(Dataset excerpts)
--------------------

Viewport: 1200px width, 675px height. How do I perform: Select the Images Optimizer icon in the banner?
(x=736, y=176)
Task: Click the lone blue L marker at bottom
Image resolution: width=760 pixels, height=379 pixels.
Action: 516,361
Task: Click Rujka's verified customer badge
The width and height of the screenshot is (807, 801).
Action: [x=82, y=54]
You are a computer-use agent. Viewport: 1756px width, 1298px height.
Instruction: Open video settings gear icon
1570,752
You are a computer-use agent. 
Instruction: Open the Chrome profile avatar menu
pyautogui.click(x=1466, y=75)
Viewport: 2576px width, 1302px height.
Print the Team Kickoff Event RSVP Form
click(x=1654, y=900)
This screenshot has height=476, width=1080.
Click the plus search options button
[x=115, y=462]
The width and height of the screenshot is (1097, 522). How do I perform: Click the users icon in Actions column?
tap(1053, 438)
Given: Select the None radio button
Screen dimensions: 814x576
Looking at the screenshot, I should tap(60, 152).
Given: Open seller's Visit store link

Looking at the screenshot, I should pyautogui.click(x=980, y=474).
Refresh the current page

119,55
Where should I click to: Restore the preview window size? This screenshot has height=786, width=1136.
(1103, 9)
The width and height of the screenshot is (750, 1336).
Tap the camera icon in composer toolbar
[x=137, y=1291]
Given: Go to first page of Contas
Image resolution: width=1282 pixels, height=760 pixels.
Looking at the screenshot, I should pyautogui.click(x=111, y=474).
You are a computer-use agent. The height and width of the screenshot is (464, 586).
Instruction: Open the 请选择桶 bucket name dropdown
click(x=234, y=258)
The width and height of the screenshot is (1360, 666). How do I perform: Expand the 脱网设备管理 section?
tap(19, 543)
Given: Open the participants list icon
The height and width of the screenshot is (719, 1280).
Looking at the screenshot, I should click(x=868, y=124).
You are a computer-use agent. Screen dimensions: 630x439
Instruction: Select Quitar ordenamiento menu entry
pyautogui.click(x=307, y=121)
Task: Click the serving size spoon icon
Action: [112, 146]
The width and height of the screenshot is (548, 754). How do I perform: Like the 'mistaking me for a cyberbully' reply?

--------------------

## Work request
Copy out, from the records above, every line that holds the string "computer".

## Task answer
You are a computer-use agent. Viewport: 1756px width, 1298px height.
You are a computer-use agent. 
You are a computer-use agent. The height and width of the screenshot is (464, 586).
You are a computer-use agent. Screen dimensions: 630x439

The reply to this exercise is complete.